さらには、本発明は、非同期通信パケットとしての制御信号と同期通信パケットとしての複数の情報信号とを時分割処理により多重化して伝送可能なデジタルバスを介して複数の電子機器が接続されたネットワークシステムにおいて、上記情報信号は、同期通信パケット内に自身が伝送されるチャンネルに関するデジタルチャンネル情報を含むようになし、上記複数の各電子機器同士は、1本のケーブルを介して接続され、上記複数の電子機器中の一の電子機器は、他の電子機器に対して情報信号の出力要請を上記制御信号にて行い、上記他の電子機器が上記出力要請に応じて、出力している情報信号のチャンネル情報を上記制御信号にて上記一の電子機器へ返答し、上記一の電子機器が上記チャンネル情報に基づいて上記情報信号を入力するようにしたものである。
【0015】
また、本発明は、非同期通信パケットとしての制御信号と同期通信パケットとしての複数の情報信号とを時分割処理により多重化して伝送可能であり、上記情報信号は同期信号パケット内に自身が伝送されるチャンネルに関するデジタルチャンネル情報を含むようになすデジタルバスを介して接続された電子機器において、
上記デジタルバスに接続している他の電子機器に対して、伝送するチャンネルを指定することなく上記情報信号の出力要請を上記制御信号にて行い、上記他の電子機器が上記出力要請に応じて出力している上記情報信号のチャンネル情報を上記制御信号にて返答したとき、この返答されてきたチャンネル情報に基づいて上記情報信号を入力するようにされたものである。

(データ一覧):

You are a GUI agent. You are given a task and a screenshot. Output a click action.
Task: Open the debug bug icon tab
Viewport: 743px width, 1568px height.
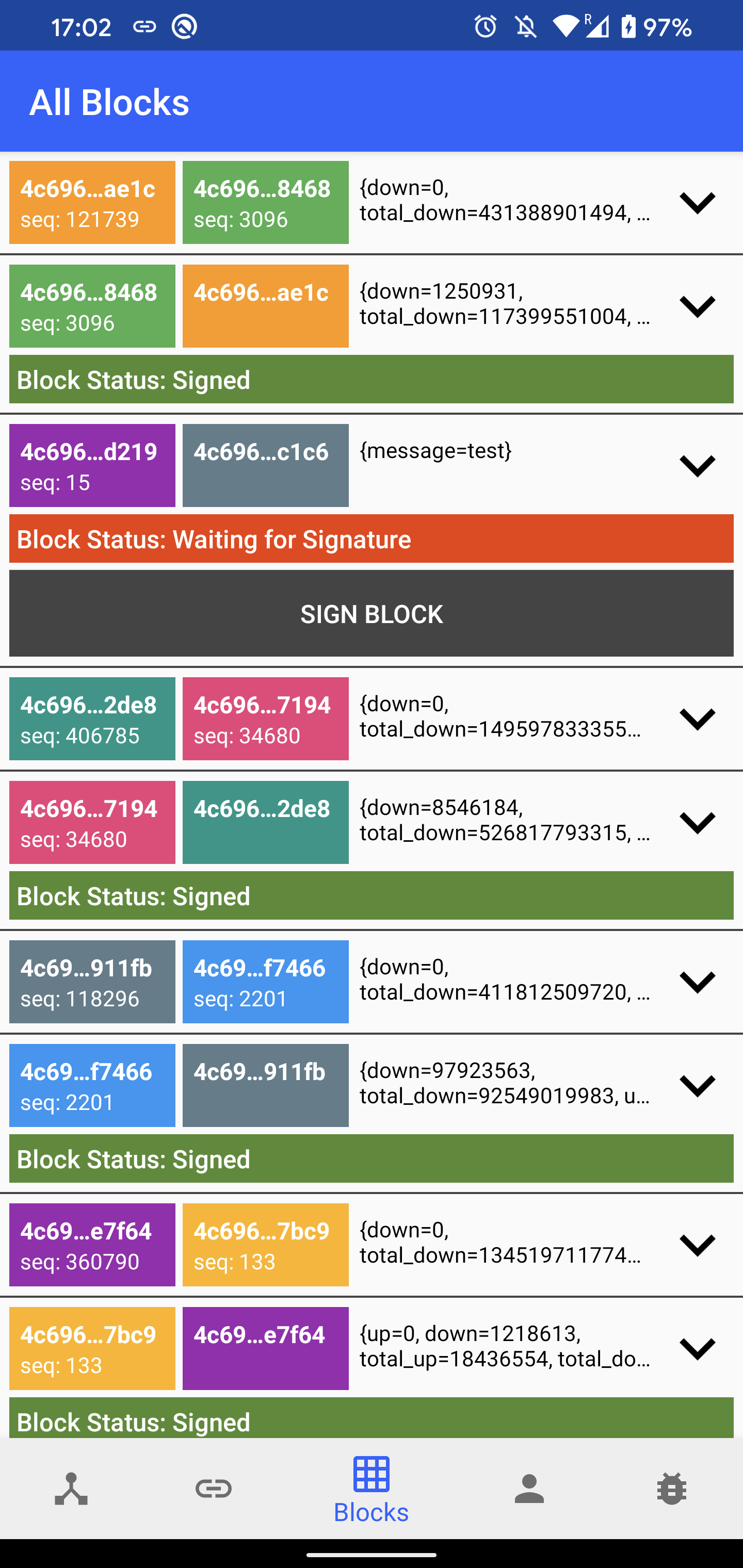[x=672, y=1488]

(実施する課題):
A: 抽出テキストの「さらには、本発明は、非同期通」から「力するようにしたものである。」に至るまでをすべて抜き出してください。
B: 抽出テキストによれば、他の電子機器は何を受けて、出力している情報信号のチャンネル情報を制御信号で返答するのでしょうか。1～3文で説明してください。

(演習の解答):
A:
さらには、本発明は、非同期通信パケットとしての制御信号と同期通信パケットとしての複数の情報信号とを時分割処理により多重化して伝送可能なデジタルバスを介して複数の電子機器が接続されたネットワークシステムにおいて、上記情報信号は、同期通信パケット内に自身が伝送されるチャンネルに関するデジタルチャンネル情報を含むようになし、上記複数の各電子機器同士は、1本のケーブルを介して接続され、上記複数の電子機器中の一の電子機器は、他の電子機器に対して情報信号の出力要請を上記制御信号にて行い、上記他の電子機器が上記出力要請に応じて、出力している情報信号のチャンネル情報を上記制御信号にて上記一の電子機器へ返答し、上記一の電子機器が上記チャンネル情報に基づいて上記情報信号を入力するようにしたものである。

B: 他の電子機器は、一の電子機器から制御信号によって情報信号の出力要請を受けると、その要請に応じて返答します。返答では、出力している情報信号のチャンネル情報を制御信号で一の電子機器へ返します。一の電子機器は、返答されたチャンネル情報に基づいて情報信号を入力します。